Keywords

1 Introduction

Frequent patterns (FP) are itemsets, substructures, or subsequences that appear in a data set with occurrence more than or equal to a user-specified threshold. Frequent patterns play a necessary role in showing interesting relationships among data such associations, correlations, causality as well as it has its own importance in data indexing, clustering, association-based classification, and other data mining tasks as well [1, 2, 3]. However, the number of frequent patterns can be too large to handle and if data is dense or low threshold frequency is used then this complication become vanquish. To overcome this problem, a new term is introduced which is known as frequent closed patterns (FCP) [1, 4]. FCP is a pattern for which no superset exists which has occurrence more than or equal to that pattern [13, 5]. Some notable FCP mining schemes include APRIORI [1], PATTERN–GROWTH APPROACH FOR FCP MINING [1], CLOSET+ [6], C-MINER [4], D-miner [7], and SLIDING WINDOW BASED ALGORITHM. Despite the fact that these algorithm work for small amount of data set well but when it comes to handle large data set, either they work very inefficiently or they do not work. Here a partition-based FCP miner is introduced that mine FCP from dense data effectively and increasingly. This algorithm is different from previous ones because of the following benefits: (1) it handles duplicacy in starting and does not let data go duplicate in further processing, (2) it compresses and divides data based upon compact matrix division strategy, and (3) it divide partitions mined independently thus impose parallelism.

2 Related Work

There are a number of previous proposed actions which deals with FP mining. But numbers of FPs are very large and difficult to handle. Thus procedures for FCP mining came into existence because number of FCPs are less and easy to handle. Few important algorithms proposed so far are PRIORI [1], PATTERN–GROWTH APPROACH FOR FCP MINING [1], and CLOSET+ [6]. These algorithms are good and able to find all FCPs, but these methods cannot work for dense data set. FCP mining algorithm CARPENTER is designed to work with large columns and small rows.

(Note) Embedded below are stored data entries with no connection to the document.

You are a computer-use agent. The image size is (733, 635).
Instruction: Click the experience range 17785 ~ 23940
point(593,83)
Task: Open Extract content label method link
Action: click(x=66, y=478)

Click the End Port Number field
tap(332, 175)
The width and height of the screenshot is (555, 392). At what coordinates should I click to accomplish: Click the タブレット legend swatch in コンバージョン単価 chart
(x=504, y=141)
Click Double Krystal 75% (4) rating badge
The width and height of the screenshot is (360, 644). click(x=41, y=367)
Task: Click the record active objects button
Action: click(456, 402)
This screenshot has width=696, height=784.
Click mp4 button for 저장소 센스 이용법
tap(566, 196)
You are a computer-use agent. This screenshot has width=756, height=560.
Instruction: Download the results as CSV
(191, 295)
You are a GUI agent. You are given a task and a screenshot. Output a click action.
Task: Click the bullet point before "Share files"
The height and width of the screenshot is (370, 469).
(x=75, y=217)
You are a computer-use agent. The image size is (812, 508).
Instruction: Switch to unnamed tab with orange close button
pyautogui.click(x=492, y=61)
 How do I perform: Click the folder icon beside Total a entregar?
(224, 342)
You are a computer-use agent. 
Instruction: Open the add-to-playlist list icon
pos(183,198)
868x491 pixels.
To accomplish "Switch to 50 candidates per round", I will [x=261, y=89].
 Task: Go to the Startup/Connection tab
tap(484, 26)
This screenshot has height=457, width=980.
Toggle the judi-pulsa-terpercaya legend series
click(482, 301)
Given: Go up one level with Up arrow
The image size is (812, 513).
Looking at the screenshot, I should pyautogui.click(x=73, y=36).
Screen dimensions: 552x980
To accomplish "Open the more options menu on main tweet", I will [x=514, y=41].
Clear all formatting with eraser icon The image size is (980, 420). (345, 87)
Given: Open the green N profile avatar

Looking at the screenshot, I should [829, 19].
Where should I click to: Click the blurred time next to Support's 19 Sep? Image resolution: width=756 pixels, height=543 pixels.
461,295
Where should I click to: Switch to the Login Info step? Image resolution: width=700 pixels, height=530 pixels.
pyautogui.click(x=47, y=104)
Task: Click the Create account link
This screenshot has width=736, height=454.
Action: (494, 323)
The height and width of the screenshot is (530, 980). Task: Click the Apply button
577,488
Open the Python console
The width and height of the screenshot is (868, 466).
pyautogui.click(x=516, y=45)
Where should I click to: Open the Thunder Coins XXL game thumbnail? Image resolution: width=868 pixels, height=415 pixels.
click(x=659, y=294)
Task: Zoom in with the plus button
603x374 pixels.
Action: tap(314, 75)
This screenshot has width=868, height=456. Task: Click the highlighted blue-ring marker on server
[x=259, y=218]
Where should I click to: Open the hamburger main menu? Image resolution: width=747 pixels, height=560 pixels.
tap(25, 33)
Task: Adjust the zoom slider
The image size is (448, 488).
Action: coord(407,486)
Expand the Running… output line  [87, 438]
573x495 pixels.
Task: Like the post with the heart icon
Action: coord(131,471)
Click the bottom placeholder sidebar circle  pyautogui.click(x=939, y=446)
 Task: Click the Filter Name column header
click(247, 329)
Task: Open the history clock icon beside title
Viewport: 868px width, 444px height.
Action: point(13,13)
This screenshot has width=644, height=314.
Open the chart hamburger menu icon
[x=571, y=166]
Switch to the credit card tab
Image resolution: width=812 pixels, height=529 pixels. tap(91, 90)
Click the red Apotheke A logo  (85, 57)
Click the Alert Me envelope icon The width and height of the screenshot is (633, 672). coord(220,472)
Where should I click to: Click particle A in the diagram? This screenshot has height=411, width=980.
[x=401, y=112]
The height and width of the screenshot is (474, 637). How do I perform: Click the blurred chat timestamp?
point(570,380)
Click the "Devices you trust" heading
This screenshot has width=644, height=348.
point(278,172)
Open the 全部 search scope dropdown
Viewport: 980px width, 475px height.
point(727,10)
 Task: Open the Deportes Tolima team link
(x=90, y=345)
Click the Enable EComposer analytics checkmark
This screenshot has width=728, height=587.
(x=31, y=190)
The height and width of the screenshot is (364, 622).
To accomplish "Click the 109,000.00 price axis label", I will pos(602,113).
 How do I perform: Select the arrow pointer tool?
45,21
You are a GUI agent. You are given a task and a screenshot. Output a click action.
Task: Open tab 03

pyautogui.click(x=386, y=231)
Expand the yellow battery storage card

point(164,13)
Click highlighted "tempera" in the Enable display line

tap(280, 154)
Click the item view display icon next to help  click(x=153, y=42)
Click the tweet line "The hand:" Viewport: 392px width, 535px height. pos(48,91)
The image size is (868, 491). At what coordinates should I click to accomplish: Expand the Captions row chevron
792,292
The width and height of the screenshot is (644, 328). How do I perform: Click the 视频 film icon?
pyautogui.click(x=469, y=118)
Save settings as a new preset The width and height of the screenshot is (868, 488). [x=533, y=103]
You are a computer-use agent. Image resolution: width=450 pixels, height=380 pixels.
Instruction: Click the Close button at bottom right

CARPENTER combines the depth first with row enumeration strategy with some efficient search techniques, which results in a scheme that performs traditional closed pattern (CP) mining. Another algorithm B-MINER [4] is designed to divide the data with the help of base row projections technique and then mined independently each divided pattern. C-MINER [4] also used same strategy, but division is based upon compact matrix division method. Although these two algorithms are quite good even in case of dense data, they do not handle row duplicacy in starting, thus inefficient. D-miner [7] works for dense data set. However, the efficiency of D-miner highly depends on the minimum number of the data set’s rows/columns containing “0.” More the zero less is the efficiency. Thus, when the data set has a relatively large number of rows and columns, D-miner loses its beneficiation. Computational cost of data mining is very high, so a lot of attempts are made to design parallel and distributed algorithms. A lot of extensions are made of algorithms like APRIORI, ParEclet, etc., to convert them into parallel algorithm but these are still very costly. Till now attempts to find a good parallel algorithm for FCP mining is going on.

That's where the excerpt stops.